A deciduous bush up to 10 ft high; shoots four-angled and, like the under-surface of the leaves, covered with a reddish-brown down. Leaves up to 9 or 12 in. long, by 3 in. wide; lanceolate, slender-pointed, tapered at the base, toothed; stalk 1⁄4 to 1⁄2 in. long. Inflorescence cylindrical, 2 to 8 in. long, about 1 in. wide, made up of shortly stalked, few-flowered, closely packed clusters; it is terminal, supplemented by others from the axils of the top pairs of leaves; all the stalks very woolly. Flowers fragrant, described by Forrest as ‘grey and maroon’, ‘reddish maroon’, ‘soft lavender rose’, ‘pale mauve, almost white’; from which it would seem that, like B. davidii (variabilis), it has a considerable range of colouring in even a wild state. Corolla 1⁄3 in. long, 1⁄5 in. wide across the lobes, more or less woolly outside; stamens inserted immediately below the mouth. Calyx 1⁄6 in. long, with four narrowly triangular lobes, more or less downy. Ovary downy, sometimes becoming smooth. Bot. Mag., n.s., t. 93.
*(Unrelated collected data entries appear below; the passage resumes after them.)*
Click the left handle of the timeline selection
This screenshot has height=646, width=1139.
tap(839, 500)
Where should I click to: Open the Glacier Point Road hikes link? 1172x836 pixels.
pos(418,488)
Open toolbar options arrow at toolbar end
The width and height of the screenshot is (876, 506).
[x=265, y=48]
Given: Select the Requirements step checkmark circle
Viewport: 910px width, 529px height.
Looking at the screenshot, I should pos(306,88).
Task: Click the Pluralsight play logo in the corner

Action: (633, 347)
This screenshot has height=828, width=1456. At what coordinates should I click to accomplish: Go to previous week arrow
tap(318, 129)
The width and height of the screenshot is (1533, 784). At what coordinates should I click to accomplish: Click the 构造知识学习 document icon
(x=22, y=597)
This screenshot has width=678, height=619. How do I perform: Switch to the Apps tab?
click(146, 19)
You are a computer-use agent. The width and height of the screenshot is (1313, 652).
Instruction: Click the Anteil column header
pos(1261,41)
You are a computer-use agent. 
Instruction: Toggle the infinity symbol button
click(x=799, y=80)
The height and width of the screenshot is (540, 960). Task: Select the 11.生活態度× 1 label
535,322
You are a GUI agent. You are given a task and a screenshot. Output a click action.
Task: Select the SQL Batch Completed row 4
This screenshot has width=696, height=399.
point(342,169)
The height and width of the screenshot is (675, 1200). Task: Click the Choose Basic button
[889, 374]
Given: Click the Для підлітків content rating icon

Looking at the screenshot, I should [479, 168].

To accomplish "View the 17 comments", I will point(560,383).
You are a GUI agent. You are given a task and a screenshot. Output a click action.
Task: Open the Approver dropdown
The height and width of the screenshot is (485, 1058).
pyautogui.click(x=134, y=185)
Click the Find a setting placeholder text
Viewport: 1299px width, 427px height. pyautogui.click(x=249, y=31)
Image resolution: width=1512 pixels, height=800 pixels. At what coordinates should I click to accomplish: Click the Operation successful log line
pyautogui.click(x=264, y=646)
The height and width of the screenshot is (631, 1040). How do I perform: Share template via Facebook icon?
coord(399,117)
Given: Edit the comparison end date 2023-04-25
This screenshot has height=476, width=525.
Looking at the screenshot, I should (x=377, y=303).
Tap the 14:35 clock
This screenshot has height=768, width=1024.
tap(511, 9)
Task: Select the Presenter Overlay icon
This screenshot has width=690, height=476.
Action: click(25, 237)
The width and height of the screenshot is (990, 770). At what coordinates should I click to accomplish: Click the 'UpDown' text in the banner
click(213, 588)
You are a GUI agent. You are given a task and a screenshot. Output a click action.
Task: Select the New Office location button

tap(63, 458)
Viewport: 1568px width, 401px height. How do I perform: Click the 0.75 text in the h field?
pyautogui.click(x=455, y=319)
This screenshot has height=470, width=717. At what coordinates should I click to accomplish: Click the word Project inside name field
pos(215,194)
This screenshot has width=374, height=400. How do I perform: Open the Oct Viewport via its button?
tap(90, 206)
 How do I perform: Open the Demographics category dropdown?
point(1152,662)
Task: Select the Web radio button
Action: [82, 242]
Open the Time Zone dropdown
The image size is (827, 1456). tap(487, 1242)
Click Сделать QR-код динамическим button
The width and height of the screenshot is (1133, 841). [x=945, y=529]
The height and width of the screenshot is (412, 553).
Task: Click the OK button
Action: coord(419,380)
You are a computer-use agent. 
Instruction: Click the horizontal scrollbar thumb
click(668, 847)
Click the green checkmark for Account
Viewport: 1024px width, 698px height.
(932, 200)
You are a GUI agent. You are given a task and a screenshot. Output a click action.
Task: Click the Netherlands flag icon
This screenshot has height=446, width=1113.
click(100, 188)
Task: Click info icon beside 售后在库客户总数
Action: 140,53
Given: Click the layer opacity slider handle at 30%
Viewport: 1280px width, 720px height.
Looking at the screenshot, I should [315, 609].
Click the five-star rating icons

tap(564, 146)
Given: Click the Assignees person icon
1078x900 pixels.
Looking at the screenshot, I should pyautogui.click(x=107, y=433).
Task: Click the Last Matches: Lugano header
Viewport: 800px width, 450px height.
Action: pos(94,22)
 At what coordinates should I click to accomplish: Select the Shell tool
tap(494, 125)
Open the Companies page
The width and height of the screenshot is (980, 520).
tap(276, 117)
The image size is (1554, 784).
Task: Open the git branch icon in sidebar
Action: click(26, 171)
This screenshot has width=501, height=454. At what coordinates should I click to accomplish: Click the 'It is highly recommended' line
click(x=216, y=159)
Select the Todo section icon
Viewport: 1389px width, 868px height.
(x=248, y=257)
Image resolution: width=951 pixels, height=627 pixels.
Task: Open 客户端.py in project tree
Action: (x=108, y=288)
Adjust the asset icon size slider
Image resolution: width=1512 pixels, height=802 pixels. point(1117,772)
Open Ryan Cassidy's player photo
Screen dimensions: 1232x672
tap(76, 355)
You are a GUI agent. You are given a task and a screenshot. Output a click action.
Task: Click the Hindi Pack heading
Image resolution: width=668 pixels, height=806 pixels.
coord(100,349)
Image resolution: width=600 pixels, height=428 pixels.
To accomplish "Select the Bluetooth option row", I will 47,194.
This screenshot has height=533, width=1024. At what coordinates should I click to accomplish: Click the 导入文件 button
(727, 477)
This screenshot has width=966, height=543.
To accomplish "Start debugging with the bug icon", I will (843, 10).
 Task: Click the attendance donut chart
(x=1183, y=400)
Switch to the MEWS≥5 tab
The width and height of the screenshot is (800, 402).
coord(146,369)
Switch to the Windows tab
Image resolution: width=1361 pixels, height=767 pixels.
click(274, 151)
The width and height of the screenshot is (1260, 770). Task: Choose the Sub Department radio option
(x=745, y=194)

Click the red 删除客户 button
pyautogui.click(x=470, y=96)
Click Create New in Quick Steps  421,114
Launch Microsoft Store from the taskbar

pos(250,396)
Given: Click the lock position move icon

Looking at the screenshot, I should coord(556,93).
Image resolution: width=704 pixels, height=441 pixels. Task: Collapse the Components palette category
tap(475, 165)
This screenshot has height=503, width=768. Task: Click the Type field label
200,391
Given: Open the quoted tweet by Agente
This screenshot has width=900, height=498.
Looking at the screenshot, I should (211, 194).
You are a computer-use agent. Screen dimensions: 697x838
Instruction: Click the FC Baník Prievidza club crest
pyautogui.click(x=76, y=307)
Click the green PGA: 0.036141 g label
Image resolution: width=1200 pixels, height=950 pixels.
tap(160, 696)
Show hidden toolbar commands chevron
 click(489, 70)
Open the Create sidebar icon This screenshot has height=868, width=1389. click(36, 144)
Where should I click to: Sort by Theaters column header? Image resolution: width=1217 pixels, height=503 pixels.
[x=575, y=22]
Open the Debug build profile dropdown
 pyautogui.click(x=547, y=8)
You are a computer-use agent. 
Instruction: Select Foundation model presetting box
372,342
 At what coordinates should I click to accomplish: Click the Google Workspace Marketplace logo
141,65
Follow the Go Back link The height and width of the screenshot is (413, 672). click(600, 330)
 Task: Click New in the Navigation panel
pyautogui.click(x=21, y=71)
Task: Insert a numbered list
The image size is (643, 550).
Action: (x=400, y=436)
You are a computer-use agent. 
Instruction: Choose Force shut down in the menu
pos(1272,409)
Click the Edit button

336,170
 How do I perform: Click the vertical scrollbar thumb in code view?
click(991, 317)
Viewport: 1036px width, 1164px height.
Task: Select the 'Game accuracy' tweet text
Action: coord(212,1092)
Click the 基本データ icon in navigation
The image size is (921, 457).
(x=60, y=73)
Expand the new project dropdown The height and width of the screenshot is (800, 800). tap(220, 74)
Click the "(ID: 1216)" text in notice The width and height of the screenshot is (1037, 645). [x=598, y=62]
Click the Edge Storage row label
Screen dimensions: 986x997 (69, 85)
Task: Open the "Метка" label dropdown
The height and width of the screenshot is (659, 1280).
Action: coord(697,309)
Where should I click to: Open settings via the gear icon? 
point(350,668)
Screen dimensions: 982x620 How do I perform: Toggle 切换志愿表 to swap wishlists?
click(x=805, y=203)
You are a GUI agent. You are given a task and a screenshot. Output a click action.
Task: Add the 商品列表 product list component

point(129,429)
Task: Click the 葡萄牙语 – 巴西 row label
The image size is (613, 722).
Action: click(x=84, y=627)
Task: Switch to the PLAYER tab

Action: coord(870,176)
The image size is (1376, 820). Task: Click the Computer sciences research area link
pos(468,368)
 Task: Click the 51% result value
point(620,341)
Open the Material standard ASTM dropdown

Native of S.W. China; discovered by Forrest in 1903 and introduced by him. It has been confused in gardens with B. farreri, with which it has no close kinship; that species flowers in spring from the joints of the previous year’s growth, whilst B. forrestii flowers in late summer and autumn at the end of the current season’s growth, in the same way as B. davidii. It is not very hardy in the open ground at Kew; and I have not yet seen it in a sufficiently attractive condition to justify a recommendation of it.
The description given above is of the typical form, but in downiness as well as in flower colour it varies a good deal, some forms approaching an almost glabrous state in branchlet, inflorescence, and ovary. The insertion of the stamens close to the mouth of the corolla, and the corolla being about twice as long as wide are (in association) the most distinctive characters. In the example now at Kew, which is figured in Bot. Mag., n.s., t. 93, the lower surfaces of the leaves are covered with a thin, white indumentum and the stems are rounded, only rarely somewhat four-angled. It is grown on a wall of the Temperate House, where it is only cut in severe winters.
B. pterocaulis A. B. Jacks. B. longifolia Gagnep, not H. B. K. – Another ally of B. forrestii, differing in its narrower corolla-tubes, longer inflorescences and larger leaves; introduced by Farrer from Upper Burma. It is in cultivation at Highdown but Sir Frederick Stern recorded, ‘The flowers are a poor colour; it was only kept because Bean when staying here said I must keep it as it was the only one he had ever seen.’